An index for prices of private residences gained 1% in the three months ended June from the previous quarter, according to data released today by the Urban Redevelopment Authority.
That’s twice the pace of the initial estimate of 0.5%, marking the third consecutive quarter of increases.
Separately, private home rents climbed 0.8% from the previous quarter, when they rose 0.4%.
Rental prices had been moderating after surging to record highs in recent years.
While growth in home sales has slowed due to uncertainty caused by US tariff policies, developers have slated a large number of project launches for July and August, after a traditionally quiet month for home purchases in June.
Singapore authorities added new measures earlier this month on growing concerns about a trend of buyers flipping properties for a quick profit, which pushed up prices, further hitting affordability in one of the world’s most expensive residential markets.
Prices could accelerate further at a higher rate in the third quarter, said Nicholas Mak, chief research officer at property portal Mogul.sg.
The curbs introduced so far have been seen largely as a “tap on the wrist,” he said.

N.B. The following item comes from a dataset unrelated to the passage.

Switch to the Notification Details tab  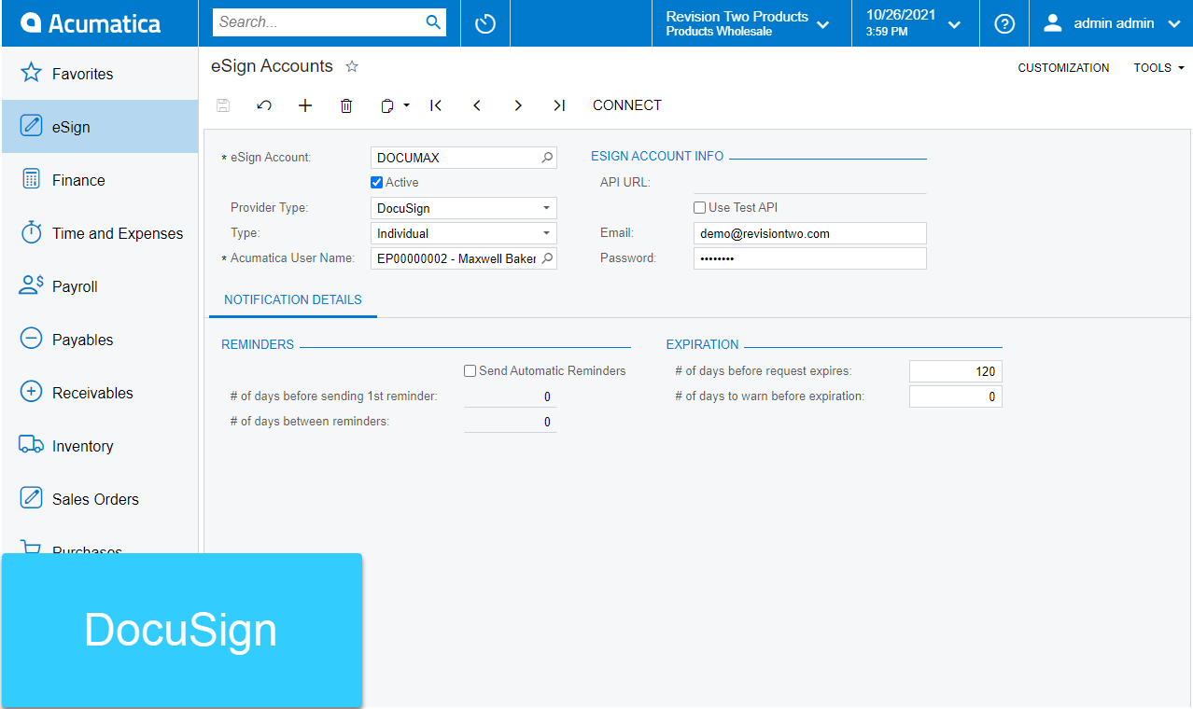(293, 300)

The first mass-market development launched in the wake of the curbs sold more than 94% of its units on debut, while two other projects in upscale neighborhoods offloaded about half of their units for sale.

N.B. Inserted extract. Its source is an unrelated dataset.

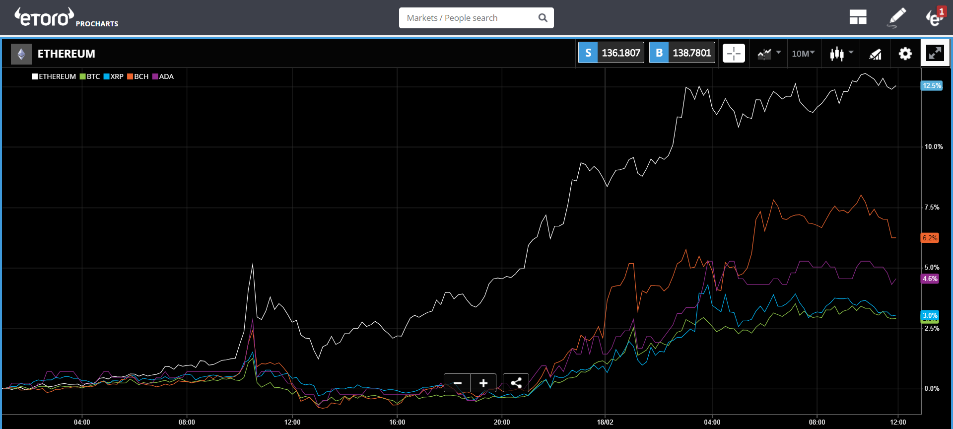
Task: Click the Ethereum logo beside the title
Action: 21,54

Still, another city centre property in the luxury market segment sold just two apartments, a fraction of its 683 units.
Reflecting unease within the real estate industry, a senior executive criticised the multiple round of measures that have been imposed on the sector over the years.
The curbs have put the “development business in a very, very challenging and difficult position,” Chia Ngiang Hong, group general manager at City Developments Ltd, one of the country’s largest property firms, said during a panel discussion at an industry event.